| 任务说明 a |
请原样照抄记录中的这些行：从记录开头起，一直到含有"tap(24, 178)"的那一行为止，该行也包括在内。

| 给定文本 |
* * * * * * * * *
ZYNQ 读取PCM文件并播放

最近开始准备从头开始实现一个FM的调制月解调的实验,在进行这些实验之前,首先需要进行的一个操作就是读取SD卡当中的文件,将SD卡当中的文件读取到内存当中,在FPGA的PL端实现将数据读出,并且将读取出来的数据提供给PCM模块.这样PCM模块就能够播放音乐了.
这是实现FM调制的第一步,先有一个音频数据源.

1. 系统结构

ZYNQ读取SD卡的整个系统架构如下图所示:

在ZYNQ的PS侧,SD卡控制器负责读取SD卡的文件,将读取到的PCM的音频数据写入到内存当中,当音频数据被写入到内存当中之后,将会启动PL端的DMA开始从内存当中将数据进行读出.读出之后的数据给到PCM模块,从而实现音频信号的播放.
在这个系统当中主要需要去实现的也就如下几个东西:

• ZYNQ PS通过Xilinx提供好的API进行SD开内文件的读取
• PL端需要用户实现一个DMA的读取模块,通过AXI接口.
• 将数据从内存当中读取出来之后还需要注意音频模块的驱动,相对来说比较简单.

2. PS读取SD卡文件

在Xilinx的软件开发工具vitis当中,已经移植好了FAT文件系库,在使用的时候,需要在BSP当中使能这个库就行了.

在读取SD文件或者向SD卡当中写入文件的时候按照一定的步骤来就可以了.

2.1 访问SD卡当中文件的一般步骤

• 挂载SD卡 f_mount()

  FRESULT f_mount (
  	FATFS* fs,			/* Pointer to the filesystem object (NULL:unmount)*/
  	const TCHAR* path,	/* Logical drive number to be mounted/unmounted */
  	BYTE opt			/* Mode option 0:Do not mount (delayed mount), 1:Mount immediately */
  )

  在进行SD卡初始化的时候,只需要简简单单地挂载一下SD卡就可以了.

  int sd_init()
* * * * * * * * *
| 记录数据 |
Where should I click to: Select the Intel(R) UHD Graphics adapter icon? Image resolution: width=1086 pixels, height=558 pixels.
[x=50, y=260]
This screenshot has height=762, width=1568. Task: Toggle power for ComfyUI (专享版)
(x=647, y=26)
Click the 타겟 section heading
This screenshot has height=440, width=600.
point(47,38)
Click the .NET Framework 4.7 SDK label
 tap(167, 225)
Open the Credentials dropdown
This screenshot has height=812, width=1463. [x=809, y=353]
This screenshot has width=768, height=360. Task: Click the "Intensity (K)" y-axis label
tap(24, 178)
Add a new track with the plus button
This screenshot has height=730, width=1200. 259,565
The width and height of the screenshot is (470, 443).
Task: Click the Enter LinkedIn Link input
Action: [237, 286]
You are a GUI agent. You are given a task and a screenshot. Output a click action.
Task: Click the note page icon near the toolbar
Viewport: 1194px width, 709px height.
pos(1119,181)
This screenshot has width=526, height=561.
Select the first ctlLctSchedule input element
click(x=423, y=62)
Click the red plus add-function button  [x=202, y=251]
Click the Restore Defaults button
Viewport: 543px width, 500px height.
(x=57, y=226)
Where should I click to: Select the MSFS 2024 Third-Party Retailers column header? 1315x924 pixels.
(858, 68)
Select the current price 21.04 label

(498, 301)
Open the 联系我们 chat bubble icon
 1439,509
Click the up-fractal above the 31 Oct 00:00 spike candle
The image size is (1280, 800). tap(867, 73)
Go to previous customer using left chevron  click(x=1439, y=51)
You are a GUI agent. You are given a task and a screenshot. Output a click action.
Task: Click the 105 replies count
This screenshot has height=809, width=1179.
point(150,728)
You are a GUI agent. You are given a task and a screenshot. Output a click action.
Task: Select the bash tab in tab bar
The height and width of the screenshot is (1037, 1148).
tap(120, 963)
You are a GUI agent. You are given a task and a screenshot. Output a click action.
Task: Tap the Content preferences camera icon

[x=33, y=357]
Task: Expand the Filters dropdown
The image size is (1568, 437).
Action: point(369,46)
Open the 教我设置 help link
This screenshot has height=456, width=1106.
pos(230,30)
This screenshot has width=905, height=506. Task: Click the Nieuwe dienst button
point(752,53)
* * * * * * * * *
| 任务说明 b |
根据关于ZYNQ读取PCM文件的这段文字，判断下列说法是否符合原文，每条回答"是"或"否"，并准确引用原文中起决定作用的词句：(i) SD卡控制器位于ZYNQ的PS侧；(ii) 在vitis中使用FAT文件系统库之前，需要用户自行移植该库；(iii) PL端的DMA读取模块由Xilinx直接提供。

| 完整输出 a |
Where should I click to: Select the Intel(R) UHD Graphics adapter icon? Image resolution: width=1086 pixels, height=558 pixels.
[x=50, y=260]
This screenshot has height=762, width=1568. Task: Toggle power for ComfyUI (专享版)
(x=647, y=26)
Click the 타겟 section heading
This screenshot has height=440, width=600.
point(47,38)
Click the .NET Framework 4.7 SDK label
 tap(167, 225)
Open the Credentials dropdown
This screenshot has height=812, width=1463. [x=809, y=353]
This screenshot has width=768, height=360. Task: Click the "Intensity (K)" y-axis label
tap(24, 178)

| 完整输出 b |
(i) 是。"在ZYNQ的PS侧,SD卡控制器负责读取SD卡的文件"
(ii) 否。"已经移植好了"
(iii) 否。"PL端需要用户实现一个DMA的读取模块"